Suppose the estimate of the highway commissioners, instead of being fifteen thousand dollars, had been ten times that amount, and the board of town auditors had certified it, and it was a matter of public notoriety there was no public highway at the place proposed for the bridge, and if there was one the bridge could be constructed, and that too of the most durable character, for ten thousand dollars—that one hundred and fifty thousand dollars was an unnecessary and an extravagant sum to be invested in so small a structure, and the board of supervisors knew, as they would know, such a tax levied and collected in a single year, (for it must be so levied and collected if the argument be sound,) would bankrupt, or greatly distress the tax payers, that they could exercise no discretion in the premises, not even as to the time when they shall direct the levy to be made? We do not believe such is a fair interpretation of the statute. The only reasonable construction which can be given to it is, that if the board of supervisors, on inspection of the estimate, and after due consideration of the condition of the tax payers, the one is enormously extravagant, and the others are not in a condition to bear the tax, its levy can be and should be declined by the board. They surely do not sit in their high and responsible positions to be the mere passive instruments of other agencies, whose action may have been heedless, without due deliberation, or corrupt.

But if the board of supervisors have no discretion, and must act on the instant, who has the right to compel that action ? Is it an individual tax payer, who has no other interest in the erection than the public generally ? On what principle is it, that he shall be allowed to apply for this mandatory writ? The county authorities are bound to provide court houses in the several counties. They determine, by a proper proceeding in court, that they will erect a court house, and invite proposals and plans, which they accept; is it in the power of a holder of property, which would be benefitted by this erection, to demand this writ to compel the.county to enter into contracts and complete the building, on the allegation that it will greatly benefit him and other owners of property in its vicinity, the authorities themselves believing the fiscal condition of the tax payers, or their treasury, is not such as to justify the expense?
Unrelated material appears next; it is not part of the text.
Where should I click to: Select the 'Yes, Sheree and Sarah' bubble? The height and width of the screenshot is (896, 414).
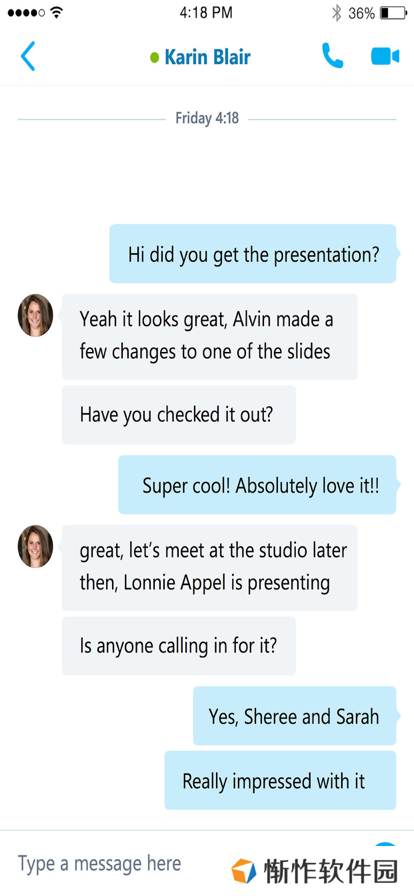294,715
These county authorities must, from the necessity of the case, have some discretion, certainly, as to the time when they will levy and collect a heavy special tax, else, if it were not so, highway commissioners, having the famous bridges of antiquity, or of modern times, in their “ mind’s eye,” and ambitious of rivalry in this regard, might, if no check was upon them, bankrupt a people. It cannot be so, and such was not the intention of this law. We are not disposed to deny that the decision of these commissioners, that a bridge at a particular point, on a public highway, is a necessity, is res judicata as to the fact of the necessity; but when the board of supervisors are required to levy taxes to construct it, they have a right, on the instigation of any tax payer, or ex mero moiu, to inquire if there be a public highway “ at the point proposed,” and if there be none, no power on earth can compel them to levy the tax. They, have a right to inquire into all the facts which give jurisdiction to the highway commissioners, and call it into action, and if the facts do not exist, the acts of the commissioners would have no binding effect on the board of supervisors, and they would be fully justified in disregarding their action. When jurisdiction is wanting, all acts done to enforce jurisdiction are void. The existence of a public highway is the first predicate. If that falls, all built upon it falls likewise.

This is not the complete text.